AIM OF THE EXERCISE:
Below are records to retype exactly, except for the pictures.

Stored records:
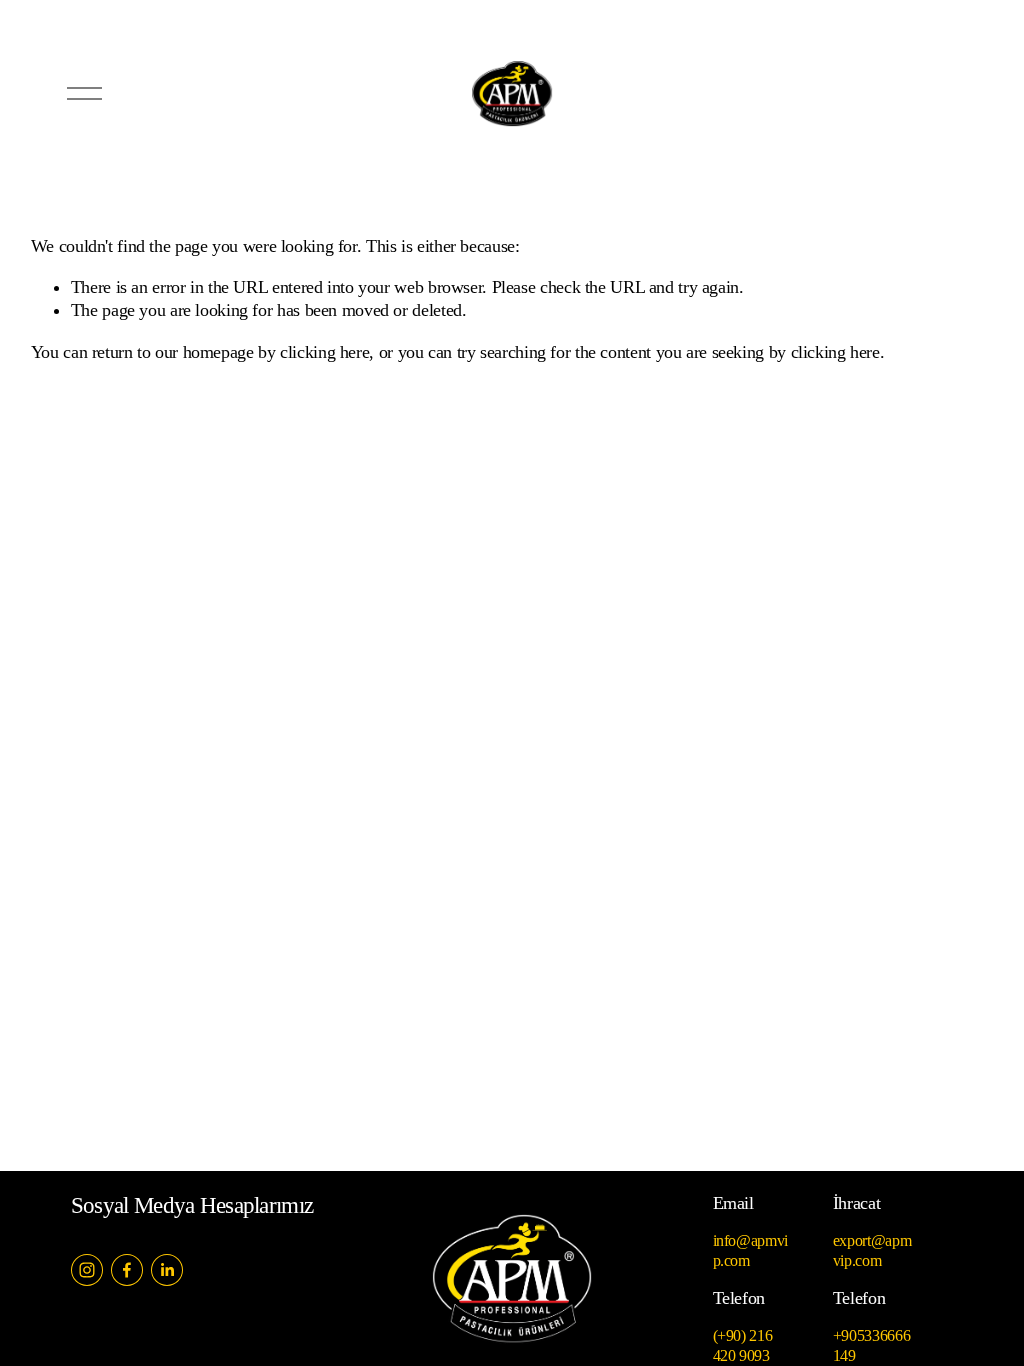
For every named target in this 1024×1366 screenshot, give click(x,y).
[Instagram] (87, 1270)
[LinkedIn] (167, 1270)
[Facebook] (127, 1270)
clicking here (324, 352)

ANSWER TO THIS TASK:
For every named target in this 1024×1366 screenshot, give click(x,y).
[Instagram] (87, 1270)
[LinkedIn] (167, 1270)
[Facebook] (127, 1270)
clicking here (324, 352)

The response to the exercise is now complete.